*** Records for processing Section Begins ***
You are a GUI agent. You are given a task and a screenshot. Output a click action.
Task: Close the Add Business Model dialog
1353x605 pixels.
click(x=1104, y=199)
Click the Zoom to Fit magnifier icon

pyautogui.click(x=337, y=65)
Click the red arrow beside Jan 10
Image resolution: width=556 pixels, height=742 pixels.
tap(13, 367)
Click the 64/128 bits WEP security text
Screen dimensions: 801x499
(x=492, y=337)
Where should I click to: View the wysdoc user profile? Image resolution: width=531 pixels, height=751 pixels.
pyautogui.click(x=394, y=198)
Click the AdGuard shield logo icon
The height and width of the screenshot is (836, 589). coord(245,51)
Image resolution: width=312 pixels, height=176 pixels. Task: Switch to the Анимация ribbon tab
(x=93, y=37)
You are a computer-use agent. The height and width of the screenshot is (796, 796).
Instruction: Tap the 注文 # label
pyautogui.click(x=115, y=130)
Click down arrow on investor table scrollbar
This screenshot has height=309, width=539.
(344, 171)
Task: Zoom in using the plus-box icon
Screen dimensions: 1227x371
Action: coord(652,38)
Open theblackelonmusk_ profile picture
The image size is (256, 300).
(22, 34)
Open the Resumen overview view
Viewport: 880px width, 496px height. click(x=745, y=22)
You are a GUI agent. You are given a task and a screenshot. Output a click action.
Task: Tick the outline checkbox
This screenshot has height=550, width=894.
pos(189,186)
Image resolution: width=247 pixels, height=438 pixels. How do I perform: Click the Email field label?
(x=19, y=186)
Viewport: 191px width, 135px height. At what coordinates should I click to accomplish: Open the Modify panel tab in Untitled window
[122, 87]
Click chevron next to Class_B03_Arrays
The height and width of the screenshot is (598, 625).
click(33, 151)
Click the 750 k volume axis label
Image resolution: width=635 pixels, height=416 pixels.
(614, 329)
*** Records for processing Section Ends ***
*Directions for this task:* Beginning at the line that contains "Open theblackelonmusk_ profile picture", retype each line of the listing up to and including the last one, exactly as it stands, and nothing else.

*Expected output:*
Open theblackelonmusk_ profile picture
The image size is (256, 300).
(22, 34)
Open the Resumen overview view
Viewport: 880px width, 496px height. click(x=745, y=22)
You are a GUI agent. You are given a task and a screenshot. Output a click action.
Task: Tick the outline checkbox
This screenshot has height=550, width=894.
pos(189,186)
Image resolution: width=247 pixels, height=438 pixels. How do I perform: Click the Email field label?
(x=19, y=186)
Viewport: 191px width, 135px height. At what coordinates should I click to accomplish: Open the Modify panel tab in Untitled window
[122, 87]
Click chevron next to Class_B03_Arrays
The height and width of the screenshot is (598, 625).
click(33, 151)
Click the 750 k volume axis label
Image resolution: width=635 pixels, height=416 pixels.
(614, 329)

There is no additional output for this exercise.